Hello, if you have any need, please feel free to consult us, this is my wechat: wx91due
MATH39512 Survival Analysis for Actuarial Science: example sheet 5
*=easy, **=intermediate, ***=difficult
* Exercise 5.1
Consider again Exercise 2.4
(a) Use R to produce a plot of the Kaplan-Meier estimate of the data set in Exercise 2.4.
(b) Use R to compute the estimate in part (c) of Exercise 2.4 in an efficient way. (Hint: use the survfit() command to create suitable vectors and then use the diff() and sum() commands.)
* Exercise 5.2
Consider again Exercise 3.4.
(a) Use R to produce a plot of the Nelson-Aalen estimate of the data set in Exercise 3.4.

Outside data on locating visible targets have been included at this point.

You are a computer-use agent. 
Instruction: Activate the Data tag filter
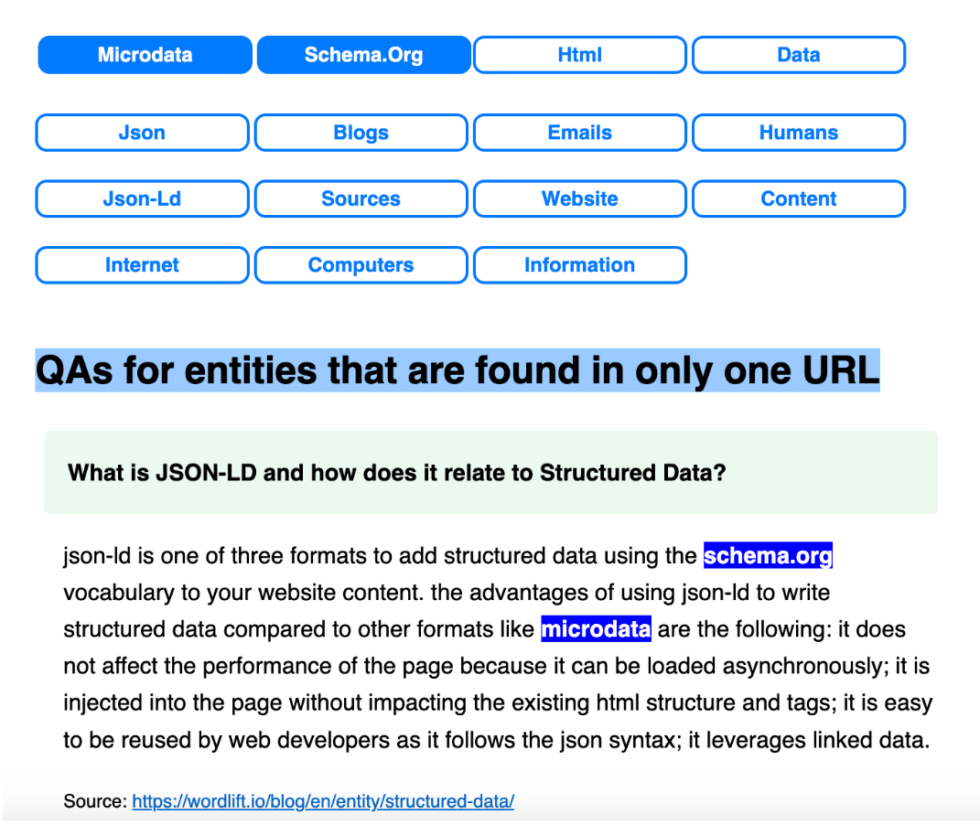(x=798, y=54)
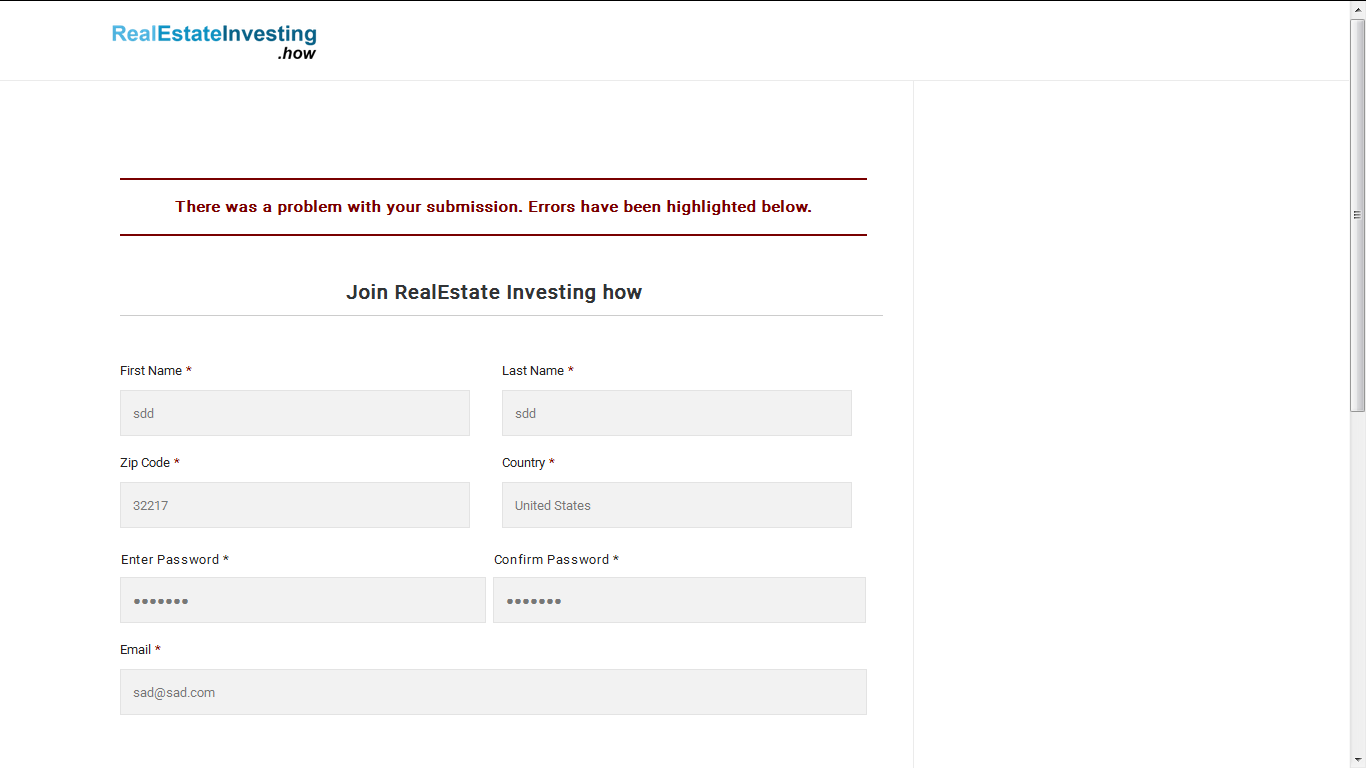Select the Last Name text box

[x=677, y=413]
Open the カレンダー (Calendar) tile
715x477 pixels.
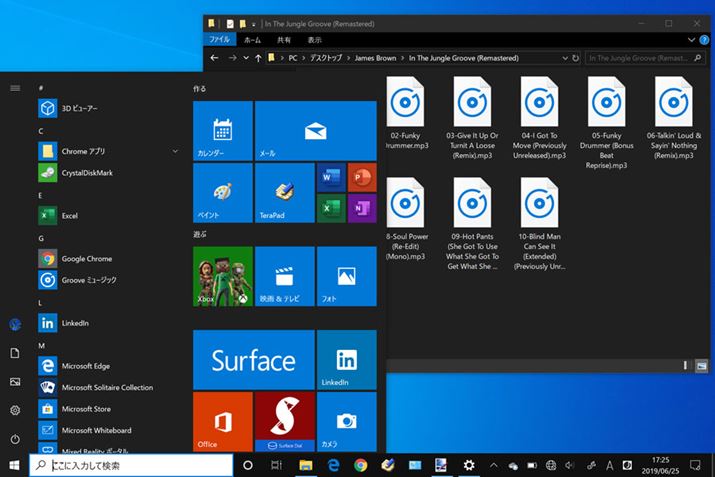(x=222, y=131)
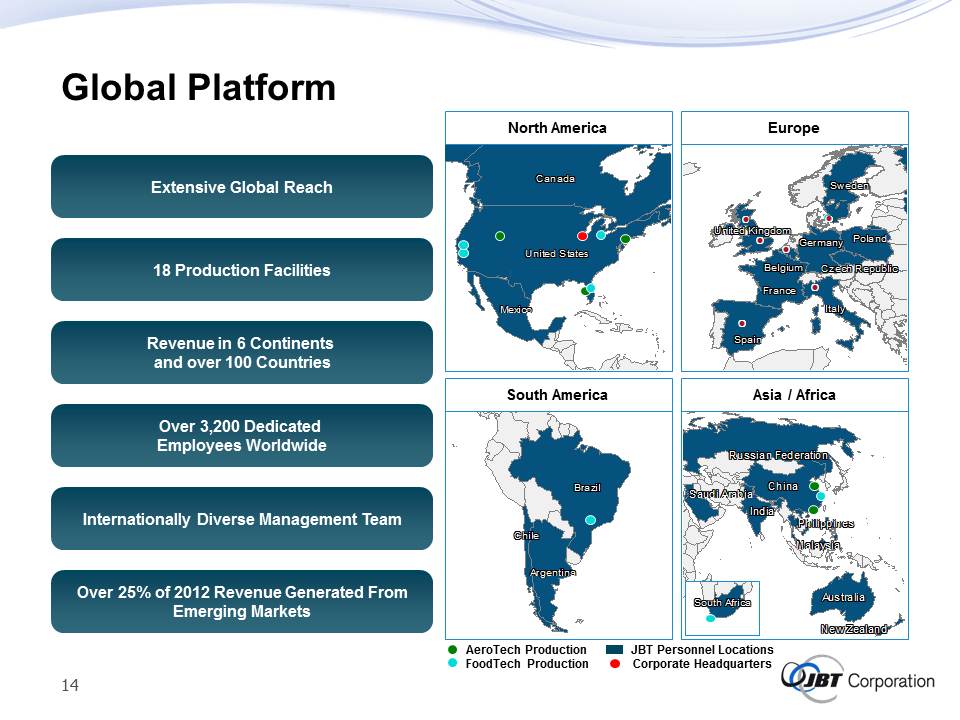Select the Europe map header
The width and height of the screenshot is (960, 720).
[x=795, y=128]
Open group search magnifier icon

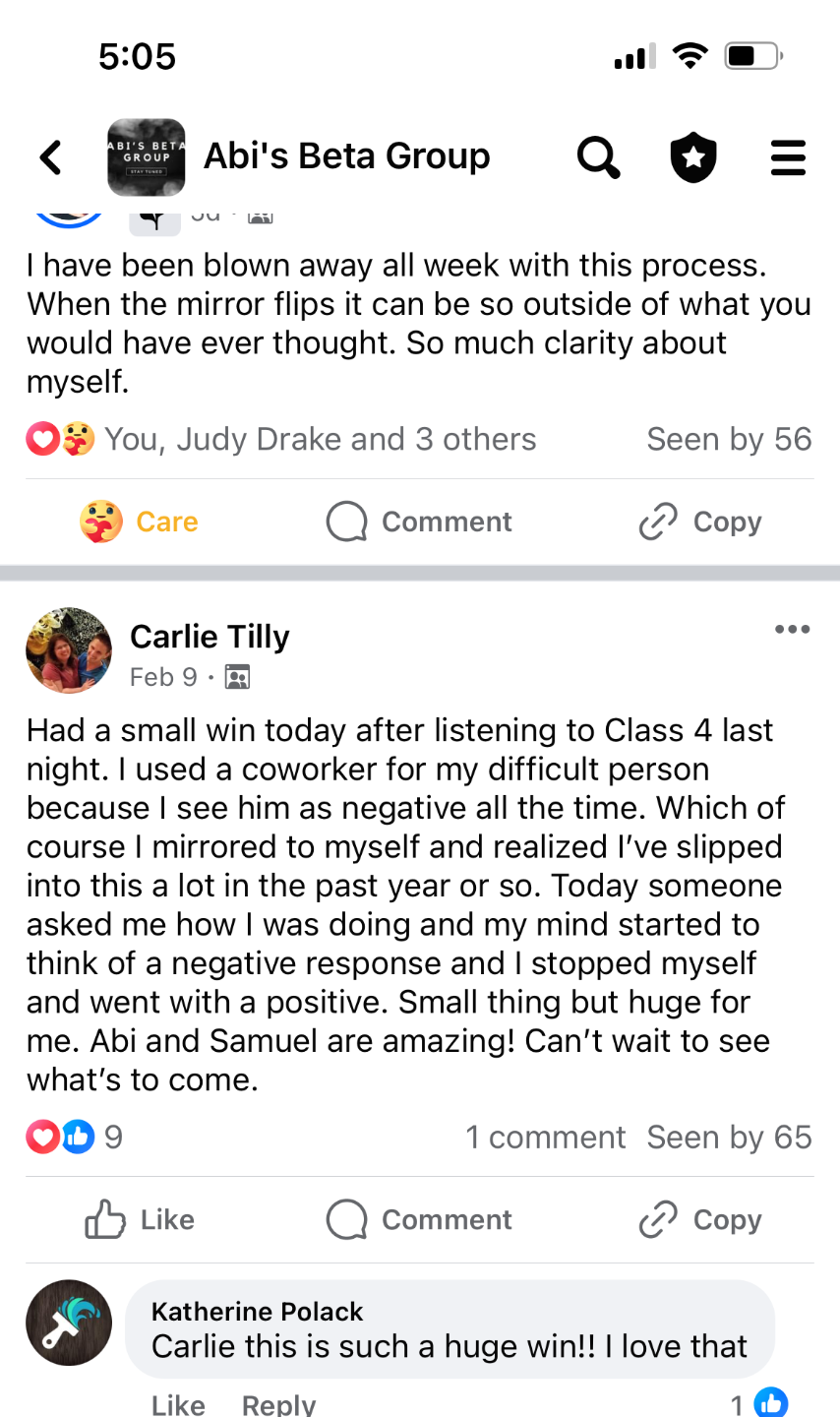[x=598, y=157]
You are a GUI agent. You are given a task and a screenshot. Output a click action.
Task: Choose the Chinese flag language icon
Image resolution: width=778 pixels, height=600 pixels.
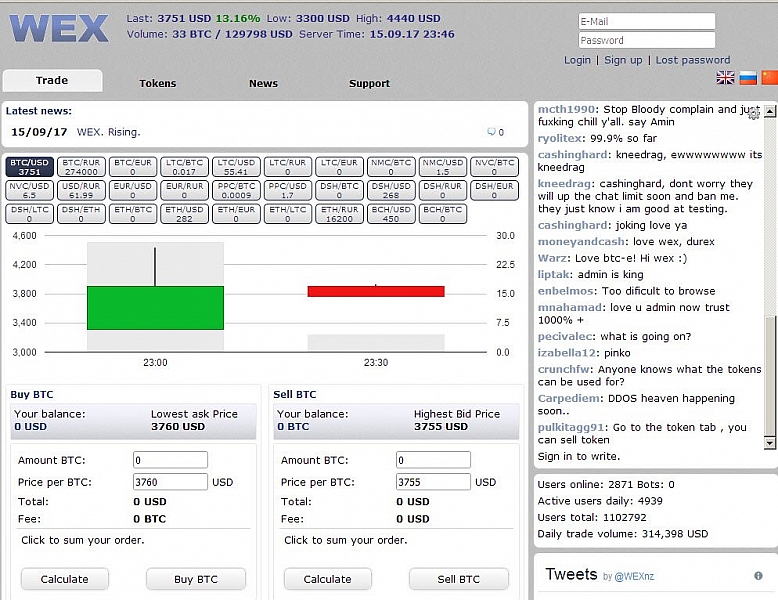[x=770, y=77]
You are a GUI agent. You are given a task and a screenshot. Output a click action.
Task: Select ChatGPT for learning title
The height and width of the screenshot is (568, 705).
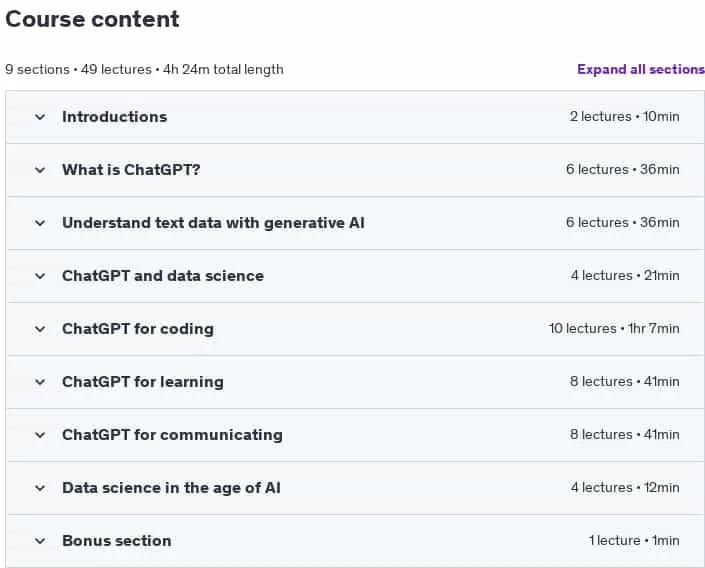(x=143, y=382)
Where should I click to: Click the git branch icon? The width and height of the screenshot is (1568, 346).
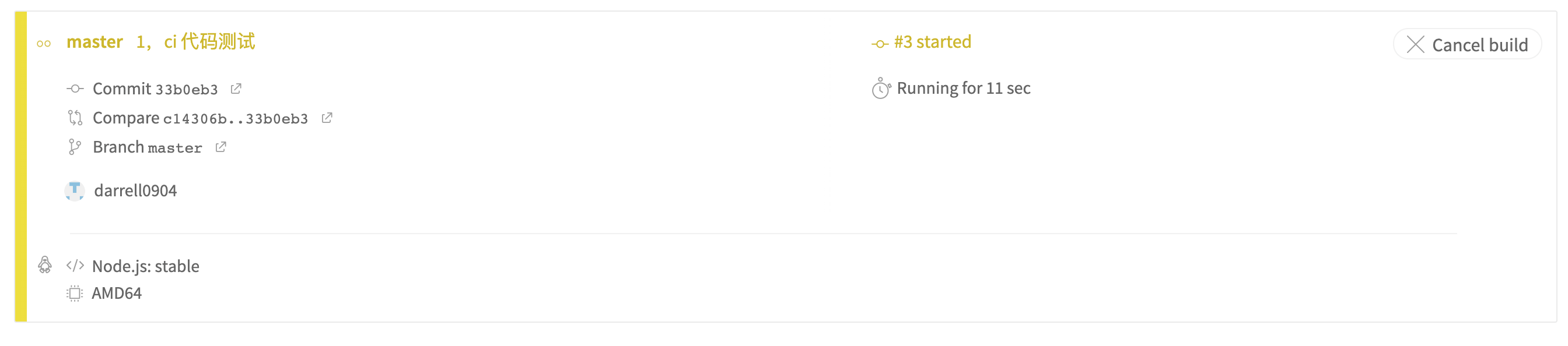(74, 147)
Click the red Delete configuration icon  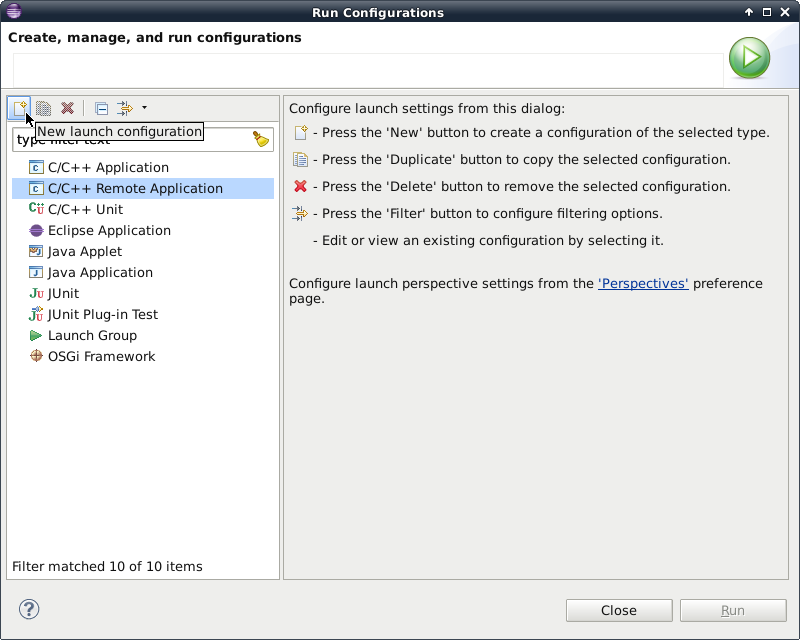pos(67,108)
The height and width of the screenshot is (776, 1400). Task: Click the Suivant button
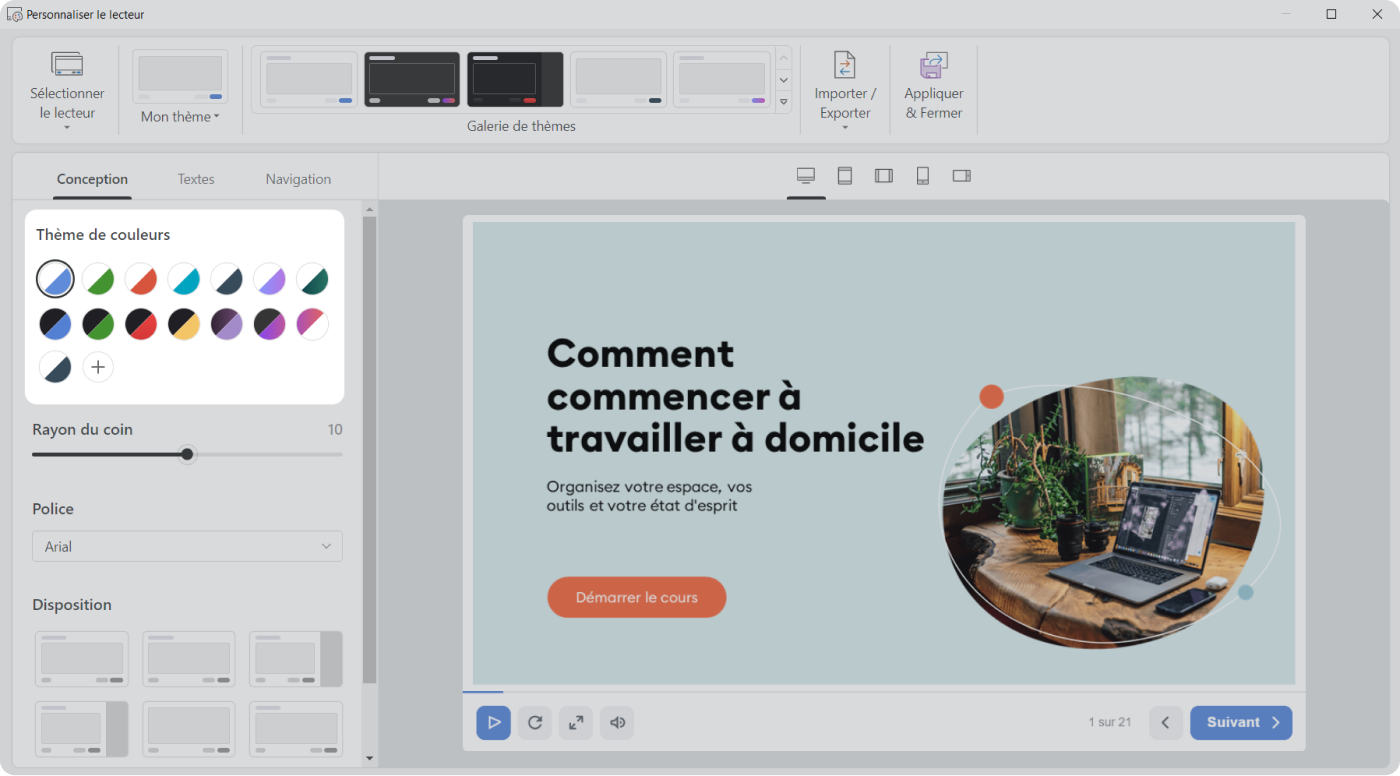click(x=1240, y=723)
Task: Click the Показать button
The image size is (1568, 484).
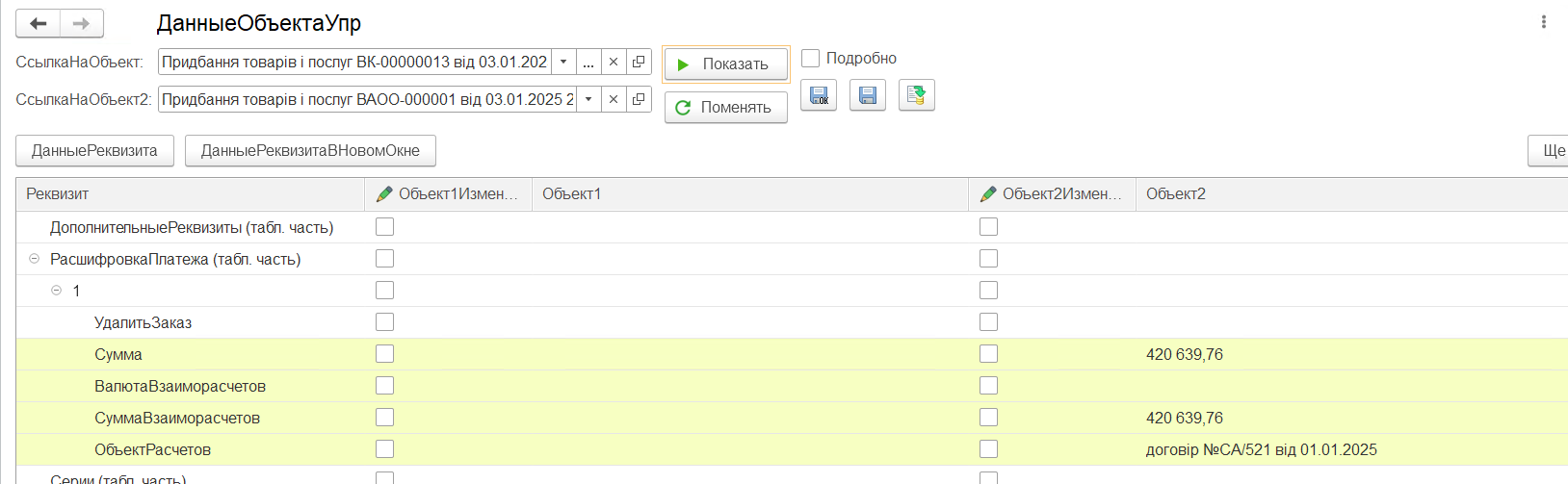Action: (725, 64)
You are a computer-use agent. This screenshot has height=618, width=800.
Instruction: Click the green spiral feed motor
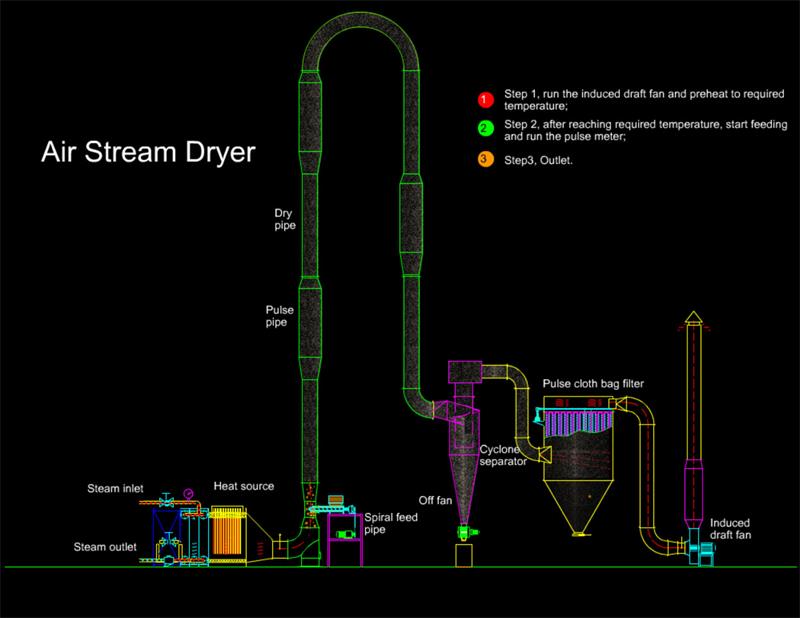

(b) Use R to produce a plot of the estimate of the variance of the N-A estimator as defined in Exercise 3.4. (Hint: use the last piece of code in Section A.1 for inspiration.)
*** Exercise 5.3
In R, install and load the KMsurv package containing datasets from the book of Klein and Moeschberger (1997) Survival Analysis Techniques for Censored and truncated data, Springer. This can be done
via the commands
1 install . packages ( " KM surv " )
2 library (KM surv)
Load the data set channing by using the command data(channing). This produces a data frame called channing which consists of data on the death times of 462 elderly residents of Channing House, a retirement centre in California. Use help(channing) to get further information on this data set.
(a) Work with time since entry into the retirement centre as the time scale.
(i) Produce a suitable plot containing both the Kaplan-Meier estimate of the survival function of a male as well as of a female resident.
(ii) What is the estimated median number of months that a resident spends in the retirement centre.
(iii) Perform the log-rank test at the 5% significance level to test whether there is a difference in the survival time distribution between male and female residents and report your conclusions.
(iv) Perform the log-rank test at the 5% significance level to test whether there is a difference in the survival time distribution between a female resident with age at entry less than 75 years exact and a female resident with age at entry more than or equal to 75 years
exact. Report your conclusions. (b) Work with age as the time scale.
(i) Produce a suitable plot containing the Kaplan-Meier estimate of the survival function of a female resident.
(ii) Produce a suitable plot containing the Kaplan-Meier estimate of the survival function of a male resident. (Hint: there is problem with the male data which prevents one from getting a sensible K-M estimate. Find out what the problem is and come up with an appropriate workaround.)
(iii) Why is it not a good idea to provide the plots in one graph as in part (a)(i)?
(iv) Estimate the probability that a male resident dies between the ages 80 exact and 85 exact.
(v) Estimate the conditional expectation of the age at death in years of a female resident given that she dies before age 90 exact.
** Exercise 5.4
Consider the following survival data corresponding to a homogeneous group of 20 individuals where + denotes a censored value:
6.7 12.8 5.5+ 4.9+ 4.3+ 5.6 7.6 4.8 3.7+ 15.6+
3.3 7.4 6.0 2.6 11.0 4.2+ 6.9 15.9 8.4 7.5+
Check graphically if a Weibull distribution of the survival times corresponding to the data is appropriate. Do the same with an exponential distribution. Report your conclusions.
*** Exercise 5.5
Let Ti be the survival time and Ci the censoring time of individual i = 1, . . . ,n. Assume the pairs (T1, C1 ), (T2, C2 ), ...,(Tn, Cn) are i.i.d. and the common joint survival function of (Ti, Ci) is given by
e(Ti > t, Ci > y) = e−µt−βy−θty, t,y ≥ 0,
where the parameters µ , β and θ satisfy µ > 0, β > 0 and θ ∈ [0,µβ]. (Note that in the literature, (Ti, Ci) is said to have a Gumbel’s bivariate exponential distribution.) For this exercise you should make use of the R script simbivarexp .r which generates outcomes of (Ti, Ci). This script can be
found on the course materials webpage.
(a) What is the hazard function of T1?
(b) Assume µ = 1, β = 1.5 and θ = 0. Simulate outcomes of (Ti, Ci) for two groups consisting of 1000 (independent) individuals each. Assume that for one group you observe the exact surivival times Ti for each individual (i.e. there is no censoring) whereas for the other group you only observe the minimum of Ti and Ci for each individual (i.e. there is censoring). Plot the Kaplan-Meier estimates for both groups and perform the log-rank test by using R.
(c) Do the same as in part (a) but now assume θ = 1.5 instead of θ = 0.
(d) Report your conclusions regarding whether or not the censoring is independent for each of the two cases considered (i.e. the case in part (a) and the case in part (b)).
(e) Can you think of a reason why we need to simulate two independent groups of 1000 individ-uals in both parts (a) and (b)? Why can we not just simply simulate one group and then compare, via the log-rank test, the case where there is no censoring with the case where there is censoring?